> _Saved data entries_
• • • • • • •
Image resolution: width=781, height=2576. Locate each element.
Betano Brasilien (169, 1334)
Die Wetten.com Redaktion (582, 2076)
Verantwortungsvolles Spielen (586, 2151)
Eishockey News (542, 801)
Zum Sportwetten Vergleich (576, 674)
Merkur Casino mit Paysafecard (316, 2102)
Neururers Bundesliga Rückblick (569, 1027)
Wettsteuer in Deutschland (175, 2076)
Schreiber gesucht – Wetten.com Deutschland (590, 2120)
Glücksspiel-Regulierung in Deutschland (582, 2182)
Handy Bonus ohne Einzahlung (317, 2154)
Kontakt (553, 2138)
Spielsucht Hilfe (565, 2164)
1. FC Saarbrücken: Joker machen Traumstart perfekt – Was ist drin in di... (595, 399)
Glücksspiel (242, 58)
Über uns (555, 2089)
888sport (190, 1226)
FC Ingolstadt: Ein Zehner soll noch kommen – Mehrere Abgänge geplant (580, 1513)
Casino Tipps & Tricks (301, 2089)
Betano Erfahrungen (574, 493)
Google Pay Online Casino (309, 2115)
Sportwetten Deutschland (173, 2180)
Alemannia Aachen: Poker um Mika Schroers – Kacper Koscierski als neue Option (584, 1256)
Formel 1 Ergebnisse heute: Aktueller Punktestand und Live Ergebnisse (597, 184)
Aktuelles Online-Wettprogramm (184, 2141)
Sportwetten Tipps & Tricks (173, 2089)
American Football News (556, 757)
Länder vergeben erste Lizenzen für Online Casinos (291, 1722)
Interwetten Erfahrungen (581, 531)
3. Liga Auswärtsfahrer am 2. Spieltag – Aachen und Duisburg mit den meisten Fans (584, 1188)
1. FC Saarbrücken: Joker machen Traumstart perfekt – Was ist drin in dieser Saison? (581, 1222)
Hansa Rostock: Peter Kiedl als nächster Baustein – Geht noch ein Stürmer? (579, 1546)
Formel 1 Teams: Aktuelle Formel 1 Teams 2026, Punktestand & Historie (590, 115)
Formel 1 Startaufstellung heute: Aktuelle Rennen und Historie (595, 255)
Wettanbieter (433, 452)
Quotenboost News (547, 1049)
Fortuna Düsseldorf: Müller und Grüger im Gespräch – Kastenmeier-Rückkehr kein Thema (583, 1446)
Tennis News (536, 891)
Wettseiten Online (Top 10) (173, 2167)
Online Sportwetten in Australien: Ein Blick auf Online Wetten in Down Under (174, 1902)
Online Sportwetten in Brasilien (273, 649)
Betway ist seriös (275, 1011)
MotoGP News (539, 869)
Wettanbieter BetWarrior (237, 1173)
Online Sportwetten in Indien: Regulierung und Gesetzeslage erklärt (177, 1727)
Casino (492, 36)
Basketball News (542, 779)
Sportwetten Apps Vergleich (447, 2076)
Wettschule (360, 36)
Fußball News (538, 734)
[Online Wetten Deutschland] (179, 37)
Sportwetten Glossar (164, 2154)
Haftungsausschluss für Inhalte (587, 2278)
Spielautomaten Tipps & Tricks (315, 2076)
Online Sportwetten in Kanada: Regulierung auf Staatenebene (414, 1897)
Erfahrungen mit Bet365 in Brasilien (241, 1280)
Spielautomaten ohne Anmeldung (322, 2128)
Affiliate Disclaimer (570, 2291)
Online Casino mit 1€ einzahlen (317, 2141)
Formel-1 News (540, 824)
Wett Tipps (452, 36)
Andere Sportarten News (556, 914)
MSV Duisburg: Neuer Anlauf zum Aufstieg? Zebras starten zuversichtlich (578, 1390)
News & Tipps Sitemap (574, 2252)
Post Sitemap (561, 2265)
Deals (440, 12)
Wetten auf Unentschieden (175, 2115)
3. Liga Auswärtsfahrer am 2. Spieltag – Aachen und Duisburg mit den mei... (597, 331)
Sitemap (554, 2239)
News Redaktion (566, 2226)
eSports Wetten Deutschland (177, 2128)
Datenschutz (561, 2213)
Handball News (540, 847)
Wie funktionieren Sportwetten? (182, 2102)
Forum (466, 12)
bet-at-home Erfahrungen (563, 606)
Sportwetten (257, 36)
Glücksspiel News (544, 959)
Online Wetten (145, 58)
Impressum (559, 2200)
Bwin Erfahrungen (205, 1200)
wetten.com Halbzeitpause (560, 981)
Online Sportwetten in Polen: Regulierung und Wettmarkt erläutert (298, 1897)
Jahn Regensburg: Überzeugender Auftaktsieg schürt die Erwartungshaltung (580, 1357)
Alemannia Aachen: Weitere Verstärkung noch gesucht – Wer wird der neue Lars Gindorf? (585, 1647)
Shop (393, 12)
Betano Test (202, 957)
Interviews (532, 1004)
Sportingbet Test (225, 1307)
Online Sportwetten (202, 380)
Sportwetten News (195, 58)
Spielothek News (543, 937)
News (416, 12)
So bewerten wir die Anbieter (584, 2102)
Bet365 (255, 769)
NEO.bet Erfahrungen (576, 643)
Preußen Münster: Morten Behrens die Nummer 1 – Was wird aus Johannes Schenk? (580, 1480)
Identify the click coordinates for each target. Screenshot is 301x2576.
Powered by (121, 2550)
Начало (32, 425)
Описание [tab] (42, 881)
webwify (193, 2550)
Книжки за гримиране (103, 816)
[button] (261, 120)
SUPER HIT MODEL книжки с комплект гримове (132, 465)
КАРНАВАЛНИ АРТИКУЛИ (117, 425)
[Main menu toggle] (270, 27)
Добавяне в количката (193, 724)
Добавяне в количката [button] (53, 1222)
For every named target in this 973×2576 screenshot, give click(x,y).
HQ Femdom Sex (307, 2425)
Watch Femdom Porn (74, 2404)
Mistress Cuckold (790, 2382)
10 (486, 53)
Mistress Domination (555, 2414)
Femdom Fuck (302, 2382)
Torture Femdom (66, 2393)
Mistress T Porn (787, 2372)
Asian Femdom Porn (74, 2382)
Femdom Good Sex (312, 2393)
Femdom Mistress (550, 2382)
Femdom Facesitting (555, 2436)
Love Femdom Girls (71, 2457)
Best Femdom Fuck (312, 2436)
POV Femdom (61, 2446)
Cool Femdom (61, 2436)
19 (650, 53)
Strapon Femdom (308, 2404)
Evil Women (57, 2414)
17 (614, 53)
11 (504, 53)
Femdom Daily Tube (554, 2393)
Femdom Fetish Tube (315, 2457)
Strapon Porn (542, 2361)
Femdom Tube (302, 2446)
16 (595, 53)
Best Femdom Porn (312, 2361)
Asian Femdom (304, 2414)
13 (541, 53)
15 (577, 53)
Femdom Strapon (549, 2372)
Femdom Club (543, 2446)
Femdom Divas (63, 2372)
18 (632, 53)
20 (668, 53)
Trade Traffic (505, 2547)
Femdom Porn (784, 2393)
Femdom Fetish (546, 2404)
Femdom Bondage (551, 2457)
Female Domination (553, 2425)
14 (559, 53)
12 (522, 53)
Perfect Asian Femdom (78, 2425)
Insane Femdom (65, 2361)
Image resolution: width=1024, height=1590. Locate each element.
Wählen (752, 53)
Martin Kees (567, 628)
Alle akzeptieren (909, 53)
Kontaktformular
• • • • • • •
For this exercise, restate each of the entries without any deviation.

> _Your response_
Image resolution: width=781, height=2576. Locate each element.
Betano Brasilien (169, 1334)
Die Wetten.com Redaktion (582, 2076)
Verantwortungsvolles Spielen (586, 2151)
Eishockey News (542, 801)
Zum Sportwetten Vergleich (576, 674)
Merkur Casino mit Paysafecard (316, 2102)
Neururers Bundesliga Rückblick (569, 1027)
Wettsteuer in Deutschland (175, 2076)
Schreiber gesucht – Wetten.com Deutschland (590, 2120)
Glücksspiel-Regulierung in Deutschland (582, 2182)
Handy Bonus ohne Einzahlung (317, 2154)
Kontakt (553, 2138)
Spielsucht Hilfe (565, 2164)
1. FC Saarbrücken: Joker machen Traumstart perfekt – Was ist drin in di... (595, 399)
Glücksspiel (242, 58)
Über uns (555, 2089)
888sport (190, 1226)
FC Ingolstadt: Ein Zehner soll noch kommen – Mehrere Abgänge geplant (580, 1513)
Casino Tipps & Tricks (301, 2089)
Betano Erfahrungen (574, 493)
Google Pay Online Casino (309, 2115)
Sportwetten Deutschland (173, 2180)
Alemannia Aachen: Poker um Mika Schroers – Kacper Koscierski als neue Option (584, 1256)
Formel 1 Ergebnisse heute: Aktueller Punktestand und Live Ergebnisse (597, 184)
Aktuelles Online-Wettprogramm (184, 2141)
Sportwetten Tipps & Tricks (173, 2089)
American Football News (556, 757)
Länder vergeben erste Lizenzen für Online Casinos (291, 1722)
Interwetten Erfahrungen (581, 531)
3. Liga Auswärtsfahrer am 2. Spieltag – Aachen und Duisburg mit den meisten Fans (584, 1188)
1. FC Saarbrücken: Joker machen Traumstart perfekt – Was ist drin in dieser Saison? (581, 1222)
Hansa Rostock: Peter Kiedl als nächster Baustein – Geht noch ein Stürmer? (579, 1546)
Formel 1 Teams: Aktuelle Formel 1 Teams 2026, Punktestand & Historie (590, 115)
Formel 1 Startaufstellung heute: Aktuelle Rennen und Historie (595, 255)
Wettanbieter (433, 452)
Quotenboost News (547, 1049)
Fortuna Düsseldorf: Müller und Grüger im Gespräch – Kastenmeier-Rückkehr kein Thema (583, 1446)
Tennis News (536, 891)
Wettseiten Online (Top 10) (173, 2167)
Online Sportwetten in Australien: Ein Blick auf Online Wetten in Down Under (174, 1902)
Online Sportwetten in Brasilien (273, 649)
Betway ist seriös (275, 1011)
MotoGP News (539, 869)
Wettanbieter BetWarrior (237, 1173)
Online Sportwetten in Indien: Regulierung und Gesetzeslage erklärt (177, 1727)
Casino (492, 36)
Basketball News (542, 779)
Sportwetten Apps Vergleich (447, 2076)
Wettschule (360, 36)
Fußball News (538, 734)
[Online Wetten Deutschland] (179, 37)
Sportwetten Glossar (164, 2154)
Haftungsausschluss für Inhalte (587, 2278)
Spielautomaten Tipps & Tricks (315, 2076)
Online Sportwetten in Kanada: Regulierung auf Staatenebene (414, 1897)
Erfahrungen mit Bet365 in Brasilien (241, 1280)
Spielautomaten ohne Anmeldung (322, 2128)
Affiliate Disclaimer (570, 2291)
Online Casino mit 1€ einzahlen (317, 2141)
Formel-1 News (540, 824)
Wett Tipps (452, 36)
Andere Sportarten News (556, 914)
MSV Duisburg: Neuer Anlauf zum Aufstieg? Zebras starten zuversichtlich (578, 1390)
News & Tipps Sitemap (574, 2252)
Post Sitemap (561, 2265)
Deals (440, 12)
Wetten auf Unentschieden (175, 2115)
3. Liga Auswärtsfahrer am 2. Spieltag – Aachen und Duisburg mit den mei... (597, 331)
Sitemap (554, 2239)
News Redaktion (566, 2226)
eSports Wetten Deutschland (177, 2128)
Datenschutz (561, 2213)
Handball News (540, 847)
Wie funktionieren Sportwetten? (182, 2102)
Forum (466, 12)
bet-at-home Erfahrungen (563, 606)
Sportwetten (257, 36)
Glücksspiel News (544, 959)
Online Wetten (145, 58)
Impressum (559, 2200)
Bwin Erfahrungen (205, 1200)
wetten.com Halbzeitpause (560, 981)
Online Sportwetten in Polen: Regulierung und Wettmarkt erläutert (298, 1897)
Jahn Regensburg: Überzeugender Auftaktsieg schürt die Erwartungshaltung (580, 1357)
Alemannia Aachen: Weitere Verstärkung noch gesucht – Wer wird der neue Lars Gindorf? (585, 1647)
Shop (393, 12)
Betano Test (202, 957)
Interviews (532, 1004)
Sportingbet Test (225, 1307)
Online Sportwetten (202, 380)
Sportwetten News (195, 58)
Spielothek News (543, 937)
News (416, 12)
So bewerten wir die Anbieter (584, 2102)
Bet365 (255, 769)
NEO.bet Erfahrungen (576, 643)
Preußen Münster: Morten Behrens die Nummer 1 – Was wird aus Johannes Schenk? (580, 1480)
Identify the click coordinates for each target. Screenshot is 301x2576.
Powered by (121, 2550)
Начало (32, 425)
Описание [tab] (42, 881)
webwify (193, 2550)
Книжки за гримиране (103, 816)
[button] (261, 120)
SUPER HIT MODEL книжки с комплект гримове (132, 465)
КАРНАВАЛНИ АРТИКУЛИ (117, 425)
[Main menu toggle] (270, 27)
Добавяне в количката (193, 724)
Добавяне в количката [button] (53, 1222)
For every named target in this 973×2576 screenshot, give click(x,y).
HQ Femdom Sex (307, 2425)
Watch Femdom Porn (74, 2404)
Mistress Cuckold (790, 2382)
10 (486, 53)
Mistress Domination (555, 2414)
Femdom Fuck (302, 2382)
Torture Femdom (66, 2393)
Mistress T Porn (787, 2372)
Asian Femdom Porn (74, 2382)
Femdom Good Sex (312, 2393)
Femdom Mistress (550, 2382)
Femdom Facesitting (555, 2436)
Love Femdom Girls (71, 2457)
Best Femdom Fuck (312, 2436)
POV Femdom (61, 2446)
Cool Femdom (61, 2436)
19 (650, 53)
Strapon Femdom (308, 2404)
Evil Women (57, 2414)
17 (614, 53)
11 (504, 53)
Femdom Daily Tube (554, 2393)
Femdom Fetish Tube (315, 2457)
Strapon Porn (542, 2361)
Femdom Tube (302, 2446)
16 (595, 53)
Best Femdom Porn (312, 2361)
Asian Femdom (304, 2414)
13 (541, 53)
15 (577, 53)
Femdom Strapon (549, 2372)
Femdom Club (543, 2446)
Femdom Divas (63, 2372)
18 (632, 53)
20 (668, 53)
Trade Traffic (505, 2547)
Femdom Porn (784, 2393)
Femdom Fetish (546, 2404)
Femdom Bondage (551, 2457)
Female Domination (553, 2425)
14 (559, 53)
12 (522, 53)
Perfect Asian Femdom (78, 2425)
Insane Femdom (65, 2361)
Image resolution: width=1024, height=1590. Locate each element.
Wählen (752, 53)
Martin Kees (567, 628)
Alle akzeptieren (909, 53)
Kontaktformular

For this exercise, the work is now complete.